Saturday, October 13, 2012

Deviled Eggs

I feel tired and exhausted. Yesterday I took a four hour "quiz," or "learning experience," as our professor prefers to say. Either way, that was my Friday morning and I did this on four hours of sleep. Hopefully I didn't bomb it by too much. Coming home from school I realized just how much I wanted to brew and spent all afternoon and evening brewing up my annual Pumpkin Ale. This is going to be the strongest yet with an OG of 1.068. I'll refrain from posting much more until it's been kegged, tapped, and tried, but I expect it to be great. Afterward I went to a party until about 3:30 in the morning. I didn't drink much, but I certainly don't feel tiptop today. I'm too old to be out that late. ...so I've hung out all day today and read and am planning on going to an arcade for some family-friendly fun before getting to bed early.
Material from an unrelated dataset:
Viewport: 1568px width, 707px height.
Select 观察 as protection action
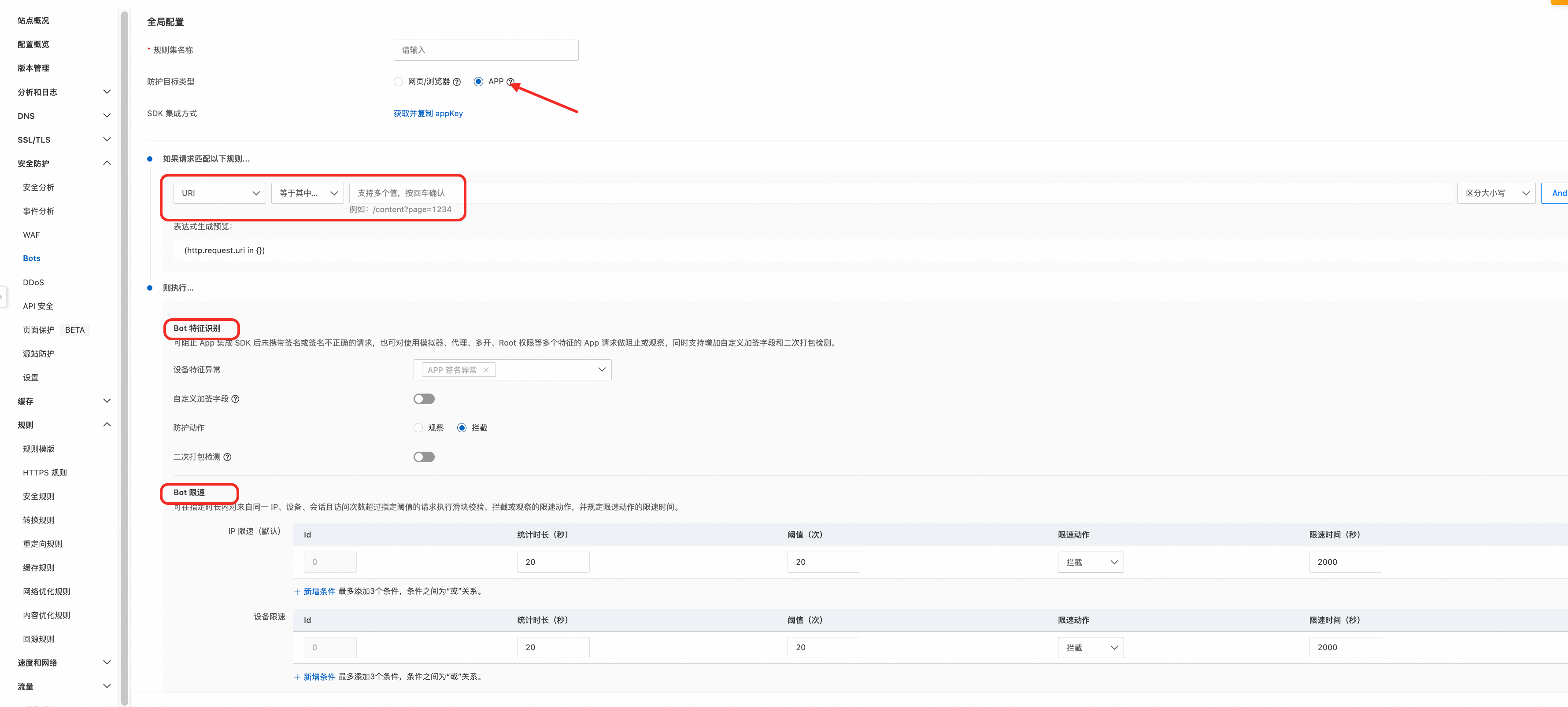pos(418,428)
In terms of food, I'm always looking for ways to use my Mayonaise once I make it, so today I tried making Deviled Eggs. They turned out well enough to serve at a party and are super easy to make.

Deviled Eggs



3 Hardboiled Eggs*
1 tbsp Mayonaise
1 tsp Dijon Mustard
2 Squirts Sriracha
Pinch of Garlic Powder
Pinch of Onion Powder
Salt and Pepper to Taste

Cut the Eggs in half and place their Yokes in a bowl. Mix together all the remaining ingredients and then spoon into empty Egg Whites. Enjoy.

*Cover eggs with about an inch or two of extra water in a pot. Bring water to a boil and let boil for 14 minutes. Immediately remove from heat and chill in cold water. These will be perfectly hard boiled. A couple minutes less boiling will make deliciously soft boiled eggs.